Текст интервью:
Вам 53. Вы безусловно прекрасны, и это вовсе не пустой комплимент. Но старость… Она ведь что-то отнимет?
Дж. М.: И что-то даст взамен, я уверена.
А утрата привлекательности вас не пугает? Вы же и сами говорите о важности внешности.
Дж. М.: Я не особенно беспокоюсь о внешности — я же уже сформировалась как человек. И потом, выходит, у меня неплохие гены — я радикально не меняюсь. Конечно, старею, как все. Но не очень волнуюсь об этом. Я больше волнуюсь о том, что женщинам отказано в праве стареть. Стареть стыдно. Отрицается сам естественный ход жизни, времени.
А как вы смотрите на то, что не за горами расставание — дети ведь скоро вырастут?
Дж. М.: Знаете, я им уже сказала: поезжайте куда хотите, учитесь-работайте где хотите. Но там, откуда можно добраться на машине или поезде. Потому что если лететь, то, значит, это далеко. Просто я помню это чувство — какого-то сиротства. Когда родители остались в Германии, а я поехала учиться в Америку. Мне было 18. Мне они были очень нужны иногда. Но они были слишком далеко.
Вы не из тех родителей, которые стремятся опекать детей как можно дольше?
Дж. М.: Я как раз из тех. Когда лет пять назад Калеб начал сам ездить на метро — мы ведь живем в Нью-Йорке, тут без метро не обойтись, — я изо дня в день кралась за ним и наблюдала, все ли в порядке. Пока Барт не заразился тем же и не начал его преследовать. И вот тут я сказала: все, хватит. Надо держать себя в руках. Человек должен жить сам. Так что я себя сдерживаю, но, да, я из безумных родителей. Из тех, кто стремится к контролю. Проверяю Instagram (запрещенная в России экстремистская организация) дочери… Барт смеется: что ты надеешься найти кроме котят, цветочков и кексиков, которые они на уроке труда пекли? Там правда нет ничего другого. Что, я считаю, ужасное занудство — котята и кексики. Но я знаю, откуда у Лив это залипание. От меня же! Я склонна залипать, как клавиша в сломанном лифте.
И в чем, например, это выражается?

[Строки данных для указания]
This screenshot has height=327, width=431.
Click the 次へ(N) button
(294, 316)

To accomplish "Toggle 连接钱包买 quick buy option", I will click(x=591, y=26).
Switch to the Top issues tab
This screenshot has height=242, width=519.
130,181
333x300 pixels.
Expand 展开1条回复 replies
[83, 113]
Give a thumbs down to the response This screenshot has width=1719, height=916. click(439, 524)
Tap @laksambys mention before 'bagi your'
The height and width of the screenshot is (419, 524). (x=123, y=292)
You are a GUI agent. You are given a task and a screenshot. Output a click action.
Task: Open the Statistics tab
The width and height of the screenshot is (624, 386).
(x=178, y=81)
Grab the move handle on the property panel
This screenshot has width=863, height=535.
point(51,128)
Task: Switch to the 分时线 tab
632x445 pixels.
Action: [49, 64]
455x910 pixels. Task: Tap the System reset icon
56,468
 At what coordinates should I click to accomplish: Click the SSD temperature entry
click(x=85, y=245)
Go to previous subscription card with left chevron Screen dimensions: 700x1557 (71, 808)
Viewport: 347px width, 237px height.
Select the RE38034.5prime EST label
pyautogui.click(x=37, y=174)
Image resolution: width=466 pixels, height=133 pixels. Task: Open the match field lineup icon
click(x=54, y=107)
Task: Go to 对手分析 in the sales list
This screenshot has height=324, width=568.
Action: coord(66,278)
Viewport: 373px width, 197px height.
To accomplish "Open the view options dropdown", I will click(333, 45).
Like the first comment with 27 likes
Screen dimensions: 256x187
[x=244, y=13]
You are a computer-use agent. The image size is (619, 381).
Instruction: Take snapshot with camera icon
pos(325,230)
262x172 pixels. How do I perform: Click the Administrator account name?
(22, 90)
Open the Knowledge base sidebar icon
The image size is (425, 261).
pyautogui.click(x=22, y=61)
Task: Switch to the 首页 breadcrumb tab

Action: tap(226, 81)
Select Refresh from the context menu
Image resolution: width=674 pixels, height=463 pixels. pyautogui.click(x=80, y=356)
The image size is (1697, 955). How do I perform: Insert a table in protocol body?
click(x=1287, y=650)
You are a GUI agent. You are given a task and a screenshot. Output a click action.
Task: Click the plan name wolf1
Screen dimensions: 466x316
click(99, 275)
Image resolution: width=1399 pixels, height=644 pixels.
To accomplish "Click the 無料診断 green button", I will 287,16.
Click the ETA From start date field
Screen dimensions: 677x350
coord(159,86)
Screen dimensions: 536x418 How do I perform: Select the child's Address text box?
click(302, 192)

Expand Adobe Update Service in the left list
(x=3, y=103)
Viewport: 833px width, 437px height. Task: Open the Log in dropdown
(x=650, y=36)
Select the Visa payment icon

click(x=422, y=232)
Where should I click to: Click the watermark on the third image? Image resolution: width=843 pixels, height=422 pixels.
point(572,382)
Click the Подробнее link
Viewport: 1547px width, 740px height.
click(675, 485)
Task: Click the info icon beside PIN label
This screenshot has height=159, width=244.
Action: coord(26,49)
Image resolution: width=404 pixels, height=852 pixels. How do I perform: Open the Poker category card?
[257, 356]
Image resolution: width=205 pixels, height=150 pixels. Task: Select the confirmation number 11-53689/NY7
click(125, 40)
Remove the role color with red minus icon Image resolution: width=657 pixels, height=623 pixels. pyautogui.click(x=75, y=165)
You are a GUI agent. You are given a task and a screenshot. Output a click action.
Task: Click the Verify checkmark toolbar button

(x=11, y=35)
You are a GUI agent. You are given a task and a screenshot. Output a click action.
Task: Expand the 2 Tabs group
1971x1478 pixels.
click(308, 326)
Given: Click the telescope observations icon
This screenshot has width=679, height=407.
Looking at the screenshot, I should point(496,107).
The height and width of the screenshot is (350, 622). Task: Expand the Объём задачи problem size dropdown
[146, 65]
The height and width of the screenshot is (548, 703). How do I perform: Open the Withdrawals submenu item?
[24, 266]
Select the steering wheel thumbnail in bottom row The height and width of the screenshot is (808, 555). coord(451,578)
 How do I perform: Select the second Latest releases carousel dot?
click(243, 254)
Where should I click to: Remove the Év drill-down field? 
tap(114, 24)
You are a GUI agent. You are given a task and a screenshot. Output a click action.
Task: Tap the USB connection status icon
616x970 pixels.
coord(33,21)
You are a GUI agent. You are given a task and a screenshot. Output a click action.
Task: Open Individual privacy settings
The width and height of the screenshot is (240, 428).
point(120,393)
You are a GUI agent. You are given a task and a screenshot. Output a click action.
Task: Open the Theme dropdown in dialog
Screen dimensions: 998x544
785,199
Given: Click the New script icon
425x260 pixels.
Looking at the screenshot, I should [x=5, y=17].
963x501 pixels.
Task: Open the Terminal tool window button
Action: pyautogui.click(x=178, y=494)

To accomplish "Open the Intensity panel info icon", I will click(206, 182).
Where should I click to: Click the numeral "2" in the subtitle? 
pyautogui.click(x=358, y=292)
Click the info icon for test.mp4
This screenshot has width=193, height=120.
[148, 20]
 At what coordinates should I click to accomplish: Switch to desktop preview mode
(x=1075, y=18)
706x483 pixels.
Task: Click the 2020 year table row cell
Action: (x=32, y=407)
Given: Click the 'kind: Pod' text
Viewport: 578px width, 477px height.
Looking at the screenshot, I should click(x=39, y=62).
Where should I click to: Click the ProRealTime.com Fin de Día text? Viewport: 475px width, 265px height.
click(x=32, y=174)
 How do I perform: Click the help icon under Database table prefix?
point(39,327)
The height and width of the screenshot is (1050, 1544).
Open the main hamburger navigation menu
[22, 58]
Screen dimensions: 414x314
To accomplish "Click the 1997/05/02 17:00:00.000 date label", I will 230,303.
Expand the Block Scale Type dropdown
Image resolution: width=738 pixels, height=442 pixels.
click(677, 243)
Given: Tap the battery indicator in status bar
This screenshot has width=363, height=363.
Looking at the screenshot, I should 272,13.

Задания к упражнению:
1 – Перескажите интервью в двух предложениях.
2 – Продолжите интервью с места после его последней реплики.
Записи никак не связаны с интервью.

Разобранные задания:
1 – Дж. М. не слишком беспокоится о старении и своей внешности, но тревожится из-за того, что женщинам отказано в праве стареть. Детям она советует учиться и работать там, откуда можно добраться на машине или поезде, и признает, что склонна их опекать и контролировать, хотя старается себя сдерживать.

2 –
Дж. М.: Ну например… Мы тут недавно снимались вместе с Мишель Докери. А Мишель Докери, как известно, — леди Мэри в сериале «Аббатство Даунтон». А я маниакальный фанат «Аббатства». Так вот, к концу съемок Мишель начала от меня едва не бегать. Потому что я доканывала ее вопросами, что будет в следующих сериях, действительно ли Хью Бонневил так куртуазен и изыскан, как в сериале, и актриса, которая играет эту стервозу О’Брайен, горничную леди Грэнтам, что она за человек, не стервоза ли? Каждую съемочную паузу я бежала к Мишель за инсайдом… Несправедливо после этого обвинять Лив в занудстве.
Вы как мать похожи на свою маму?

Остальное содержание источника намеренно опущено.